On Sun, February 24, 2013 6:05 am, David Robillard wrote:
> On Sat, 2013-02-23 at 17:01 +0100, Johannes Kroll wrote:
>> A couple of days ago, I tried out non-session-manager, and thought,
>> this is really nice. It really works in a practical, easy way.
>> Unfortunately the number of apps supporting non-session is quite small
>> (as is the case for *all* session management systems, AFAIK). There may
>> be "a complete audio studio" supporting non-session, from one choice of
>> sequencer to one synth to one sampler, but people like to use their
>> favorite software. You can't just say, "if you want to use a sequencer,
>> use X because it supports non-session". So its usefulness is limited.
>> However, many apps support one session management framework or the
>> other.
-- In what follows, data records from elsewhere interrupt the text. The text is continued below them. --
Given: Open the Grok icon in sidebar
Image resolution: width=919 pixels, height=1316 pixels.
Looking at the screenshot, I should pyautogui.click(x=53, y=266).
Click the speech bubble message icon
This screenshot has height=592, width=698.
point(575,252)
So the obvious thing to do if you want to give people more
>> choices would be to create some kind of interoperability layer between
>> session management systems.
>> What do you think about this? Is there an effort for something like
>> this already underway? I personally think a good first step might be to
>> create some compatibility between non-session (because I like it) and
>> jack-session (because most people are using jack).
> I was tinkering with saving sessions in a format that is just a
> directory with a shell script with a standard name (and perhaps some
> standard arguments) which you call to restore or do other things.
> Not sure if that's a really feasible solution in general, but it's
> basically the only way to save sessions in a way that don't require a
> specific session manager to load, and doesn't impose any file formats.
> Actually being able to restore sessions decently from a script requires
> a few more sophisticated jack command line utilities (like a
> jack_connect that can wait for clients and so on), but those are useful
> anyway.
> I like the lowest common denominator, and UNIXeyness, and zero
> imposition of syntax and so on, of this idea, but haven't really
> investigated it or done much of an implementation.
> Being based purely on classic UNIXisms (directory and a script that
> calls some utilities is all that's going on) is probably the only way to
> actually get everybody to agree on such a thing.  Standardization of
> such a spec would only involved command line utilities/arguments, paths,
> and environment variables.  Thanks to the shebang mechanism, it would be
> language agnostic as well.
> Personally I have no plans to prioritize this, but I think it's an
> interesting area to explore.

Why do applications need to support a specific session manager? The
session manager just calls the JACK API to notify a client app that an
update is required to the internal state.

What else is there to bother with on the application side?